[Stored data]
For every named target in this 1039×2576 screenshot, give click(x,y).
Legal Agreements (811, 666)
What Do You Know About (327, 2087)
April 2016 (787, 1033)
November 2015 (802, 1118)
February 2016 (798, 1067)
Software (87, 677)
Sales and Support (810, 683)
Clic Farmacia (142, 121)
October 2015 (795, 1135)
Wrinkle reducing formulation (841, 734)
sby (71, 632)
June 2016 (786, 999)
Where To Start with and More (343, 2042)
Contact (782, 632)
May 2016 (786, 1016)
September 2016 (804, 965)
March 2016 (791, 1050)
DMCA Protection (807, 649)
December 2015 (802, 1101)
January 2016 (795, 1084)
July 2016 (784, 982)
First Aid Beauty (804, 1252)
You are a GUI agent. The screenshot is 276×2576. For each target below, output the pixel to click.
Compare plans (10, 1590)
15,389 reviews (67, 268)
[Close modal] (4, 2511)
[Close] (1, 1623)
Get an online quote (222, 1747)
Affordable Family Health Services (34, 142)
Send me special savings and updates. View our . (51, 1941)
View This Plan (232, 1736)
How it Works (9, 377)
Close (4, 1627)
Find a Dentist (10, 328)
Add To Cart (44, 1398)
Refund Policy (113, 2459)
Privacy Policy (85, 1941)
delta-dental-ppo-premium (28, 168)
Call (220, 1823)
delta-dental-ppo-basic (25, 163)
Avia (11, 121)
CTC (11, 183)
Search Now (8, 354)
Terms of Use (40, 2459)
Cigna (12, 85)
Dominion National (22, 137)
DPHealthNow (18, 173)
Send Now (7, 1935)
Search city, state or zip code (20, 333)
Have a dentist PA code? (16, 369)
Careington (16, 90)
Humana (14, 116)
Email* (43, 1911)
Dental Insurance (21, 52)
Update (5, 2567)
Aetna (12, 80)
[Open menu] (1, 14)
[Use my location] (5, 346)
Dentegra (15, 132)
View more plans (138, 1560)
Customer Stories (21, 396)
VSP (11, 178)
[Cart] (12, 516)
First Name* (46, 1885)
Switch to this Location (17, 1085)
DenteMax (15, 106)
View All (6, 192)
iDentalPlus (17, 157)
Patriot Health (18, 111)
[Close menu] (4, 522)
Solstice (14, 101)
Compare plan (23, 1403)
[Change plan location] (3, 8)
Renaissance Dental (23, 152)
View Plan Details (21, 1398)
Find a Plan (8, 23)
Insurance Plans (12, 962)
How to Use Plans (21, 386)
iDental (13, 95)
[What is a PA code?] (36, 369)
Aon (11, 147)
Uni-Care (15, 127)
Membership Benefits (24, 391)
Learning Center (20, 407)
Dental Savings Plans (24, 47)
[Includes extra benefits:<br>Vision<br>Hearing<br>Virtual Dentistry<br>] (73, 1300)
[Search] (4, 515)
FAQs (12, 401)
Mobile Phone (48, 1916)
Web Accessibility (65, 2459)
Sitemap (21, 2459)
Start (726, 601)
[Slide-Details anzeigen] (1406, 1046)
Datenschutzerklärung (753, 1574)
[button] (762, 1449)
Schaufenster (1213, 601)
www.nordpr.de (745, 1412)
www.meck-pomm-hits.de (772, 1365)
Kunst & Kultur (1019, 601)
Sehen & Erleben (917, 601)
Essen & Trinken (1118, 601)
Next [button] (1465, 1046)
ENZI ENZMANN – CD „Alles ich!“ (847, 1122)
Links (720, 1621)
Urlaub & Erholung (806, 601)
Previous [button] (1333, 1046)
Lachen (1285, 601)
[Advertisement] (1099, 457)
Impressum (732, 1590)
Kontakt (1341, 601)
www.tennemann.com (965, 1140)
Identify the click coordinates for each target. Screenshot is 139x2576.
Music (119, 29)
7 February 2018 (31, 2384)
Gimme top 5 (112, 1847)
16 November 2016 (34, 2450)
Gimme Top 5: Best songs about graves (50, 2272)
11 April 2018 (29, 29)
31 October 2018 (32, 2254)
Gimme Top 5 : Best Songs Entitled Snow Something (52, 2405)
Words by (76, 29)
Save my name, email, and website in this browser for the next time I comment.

* [Task objective]: Only the lines above that hold "code" are wanted. Show every one of them.

* [Result]:
Search city, state or zip code (20, 333)
Have a dentist PA code? (16, 369)
[What is a PA code?] (36, 369)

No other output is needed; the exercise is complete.